Point d’Accès au Droit

Pénitentiaire 92

Les missions

Permettre aux personnes incarcérées d’accéder au droit commun en leur fournissant des informations juridiques, en les accompagnant dans leurs démarches administratives et juridiques ou en les orientant vers les organismes compétents. Le PAD peut intervenir dans l’ensemble des domaines de droit (droit des étrangers, droit de la famille, droit fiscal, droit civil, etc.) à l’exception du droit pénal et du droit pénitentiaire.

Le public accueilli

Le public accueilli est majoritairement en situation de précarité. Personnes détenues, mineures et majeures, hommes.

Données spécifiques à l’activité

L’interdiction de l’utilisation d’internet en détention vient se heurter à une hausse de la dématérialisation des
démarches administratives et de l’accès aux informations. De plus en plus d’organismes publics et privés mettent
en place des « comptes personnels » en ligne, ou des services client en ligne ou par téléphone et ne divulguent
plus d’adresse postale pour les démarches. Cette évolution entraîne une baisse d’autonomie des personnes dans la
réalisation de leurs démarches administratives et une sollicitation accrue du PAD pour venir pallier ce blocage,
même si ce n’est pas toujours possible.
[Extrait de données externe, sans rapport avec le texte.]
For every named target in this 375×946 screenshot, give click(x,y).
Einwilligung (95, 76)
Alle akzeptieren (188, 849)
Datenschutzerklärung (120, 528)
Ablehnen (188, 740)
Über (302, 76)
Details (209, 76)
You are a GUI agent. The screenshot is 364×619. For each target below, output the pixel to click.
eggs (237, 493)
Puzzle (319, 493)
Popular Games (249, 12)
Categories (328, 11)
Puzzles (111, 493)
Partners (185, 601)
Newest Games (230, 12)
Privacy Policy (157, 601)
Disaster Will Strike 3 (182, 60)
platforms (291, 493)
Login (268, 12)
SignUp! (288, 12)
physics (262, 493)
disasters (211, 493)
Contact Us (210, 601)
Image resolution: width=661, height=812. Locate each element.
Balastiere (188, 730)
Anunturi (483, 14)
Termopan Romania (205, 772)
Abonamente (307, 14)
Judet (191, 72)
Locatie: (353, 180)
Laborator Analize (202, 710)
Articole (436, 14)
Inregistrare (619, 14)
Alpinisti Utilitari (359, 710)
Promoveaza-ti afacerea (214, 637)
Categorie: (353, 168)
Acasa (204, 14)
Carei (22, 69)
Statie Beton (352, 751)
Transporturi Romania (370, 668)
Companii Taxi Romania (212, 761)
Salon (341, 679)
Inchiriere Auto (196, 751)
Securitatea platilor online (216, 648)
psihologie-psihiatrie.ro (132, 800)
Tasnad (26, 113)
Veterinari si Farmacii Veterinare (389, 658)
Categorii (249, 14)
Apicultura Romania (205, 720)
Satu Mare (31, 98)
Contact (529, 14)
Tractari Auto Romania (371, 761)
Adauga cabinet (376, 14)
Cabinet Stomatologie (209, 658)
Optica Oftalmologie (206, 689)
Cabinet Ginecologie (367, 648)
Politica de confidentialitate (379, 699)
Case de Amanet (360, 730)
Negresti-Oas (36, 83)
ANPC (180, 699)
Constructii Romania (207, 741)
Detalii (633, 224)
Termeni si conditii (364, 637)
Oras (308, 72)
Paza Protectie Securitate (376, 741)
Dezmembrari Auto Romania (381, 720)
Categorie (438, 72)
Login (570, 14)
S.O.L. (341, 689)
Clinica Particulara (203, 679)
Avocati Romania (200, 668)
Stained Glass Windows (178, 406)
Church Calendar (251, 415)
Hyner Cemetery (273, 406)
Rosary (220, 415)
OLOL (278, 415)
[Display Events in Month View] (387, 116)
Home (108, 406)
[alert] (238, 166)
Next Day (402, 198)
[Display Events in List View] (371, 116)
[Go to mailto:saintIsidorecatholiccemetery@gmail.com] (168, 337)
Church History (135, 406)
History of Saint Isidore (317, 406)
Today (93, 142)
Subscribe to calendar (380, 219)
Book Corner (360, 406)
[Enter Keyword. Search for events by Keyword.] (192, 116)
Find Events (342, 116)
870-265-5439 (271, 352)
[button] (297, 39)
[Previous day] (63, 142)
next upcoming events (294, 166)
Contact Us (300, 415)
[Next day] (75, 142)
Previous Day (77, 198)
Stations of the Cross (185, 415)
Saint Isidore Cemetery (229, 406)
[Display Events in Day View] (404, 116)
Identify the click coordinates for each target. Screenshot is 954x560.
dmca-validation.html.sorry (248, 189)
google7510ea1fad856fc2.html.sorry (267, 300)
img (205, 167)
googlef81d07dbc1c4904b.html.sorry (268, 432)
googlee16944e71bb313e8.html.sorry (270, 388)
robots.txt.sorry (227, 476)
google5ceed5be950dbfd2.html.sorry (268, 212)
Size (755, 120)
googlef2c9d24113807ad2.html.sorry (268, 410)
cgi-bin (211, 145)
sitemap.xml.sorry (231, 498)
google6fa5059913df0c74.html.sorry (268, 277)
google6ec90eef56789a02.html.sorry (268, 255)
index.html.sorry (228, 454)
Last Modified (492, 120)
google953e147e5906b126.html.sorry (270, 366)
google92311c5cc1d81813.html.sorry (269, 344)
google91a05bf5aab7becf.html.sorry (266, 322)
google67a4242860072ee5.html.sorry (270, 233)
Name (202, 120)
Le retard pris suite à la crise sanitaire et le besoin de prioriser les demandes des usagers ont poussé les services préfectoraux à faire évoluer la prise de rendez-vous en ligne
pour un certain nombre de demandes. L’année 2020 aura été marquée par un nombre accru de rejets de demandes d’asile et de procédures de retrait de la protection internationale accordée, soit sous la forme d’un statut de réfugié, soit d’une protection subsidiaire. La juriste a donc accompagné plusieurs personnes afin de former des recours à la CNDA contre des décisions de rejet de l’asile, mais aussi dans la rédaction d’observations à
l’attention de l’OFPRA et dans l’accès à l’assistance d’avocats pour contester ces décisions.